Madrigali
Stuttgart


18:30 in P1–introduction
19:30 in T3–concert
21:30 in P1–After Show with snacks and drinks
Kaija Saariaho: From the Grammar of Dreams II
for 2 sopranos (1988)
José Luis Perdigón: Io
for six voices (2025) GP
Sidney Corbett: The Divine Darkness
for two female voices (2005)
Sergej Newski: Due madrigali
for six voices (2024)
———-
Salvatore Sciarrino: 12 madrigali
for six voices (2008)
on haikus by the Japanese poet Matsuo Bashô
Neue Vocalsolisten
Johanna Vargas, soprano
Susanne Leitz-Lorey, soprano
Helena Sorokina, mezzo-soprano
Chiara Ducomble, Mezzo-soprano (* Work by S. Newski)
Martin Nagy, tenor
Guillermo Anzorena, baritone
Andreas Fischer, bass
The madrigal, which flourished in the Renaissance, is once again the supreme discipline of the art of composition with voices. And Salvatore Sciarrino is its master.
‘When, if not now?
Where, if not here?
Who, if not you?
This is what my music says to those who listen to it. It seeks encounters and extends an invitation: Open your mind, sharpen your awareness. Or simply: follow me.

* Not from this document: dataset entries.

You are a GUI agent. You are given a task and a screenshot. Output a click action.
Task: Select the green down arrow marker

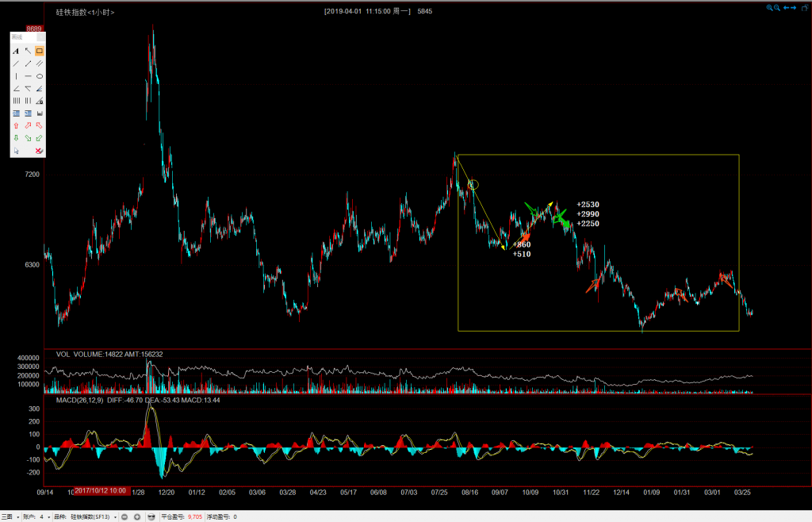click(x=16, y=138)
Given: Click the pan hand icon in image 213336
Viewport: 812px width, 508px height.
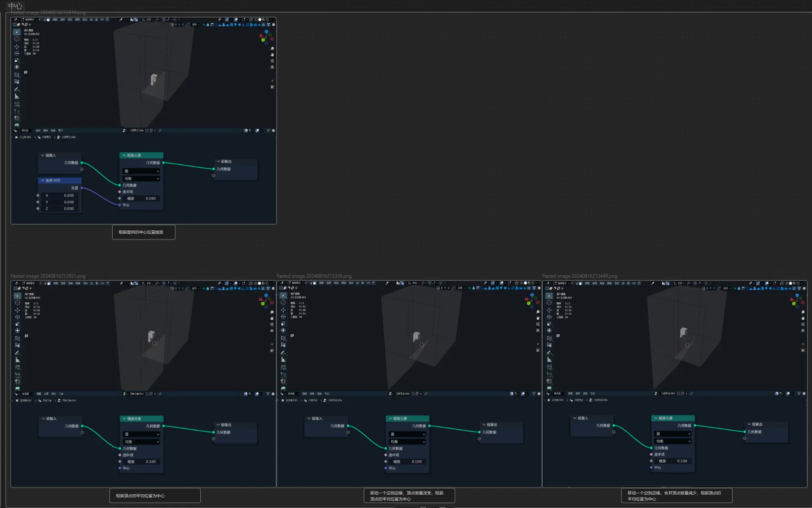Looking at the screenshot, I should (x=538, y=318).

I guide the listener into the music and stimulate them with tiny events…’
(Salvatore Sciarrino)
The diversity of the modern madrigal
In her madrigal ‘From the Grammar of Dreams II’, based on texts by Silvia Plath, Finnish composer Kaija Saariaho, renowned as a master of graphically sketched sound development and ‘magical lines’, powerfully yet delicately explores themes such as ‘life and death, escape and madness, self-destruction and the struggle against it’. Sidney Corbett takes the audience into the world of mystical theology in his madrigal ‘Die Göttliche Dunkelheit’ (The Divine Darkness), based on a text by Pseudo-Dionysius Areopagita.
In his exquisite ‘due madrigali’, Sergei Nevsky expresses the immortal longing for freedom and the hard struggle to achieve it. The work is dedicated to Alexei Navalny. And the young Canarian composer José Luis Perdigón, who is currently refining his craft in Elena Mendoza’s composition class, creates an imaginary atmosphere in his work ‘Io’ in which ‘sound and movement behave differently–fragile, interwoven and sometimes disjointed’.
The highlight of the evening is the performance of Salvatore Sciarrino’s ‘12 madrigali’. In 2008, the ‘master of silence’ dedicated his intricate and delicate ‘madrigali’, based on haikus by the Japanese poet Matsuo Bashô, to the Neuen Vocalsolisten. Since the premiere, the singers have performed this icon of contemporary vocal art more than 30 times and are already excited to discover what new things they will find this time in this cycle, which will probably never be fully explored.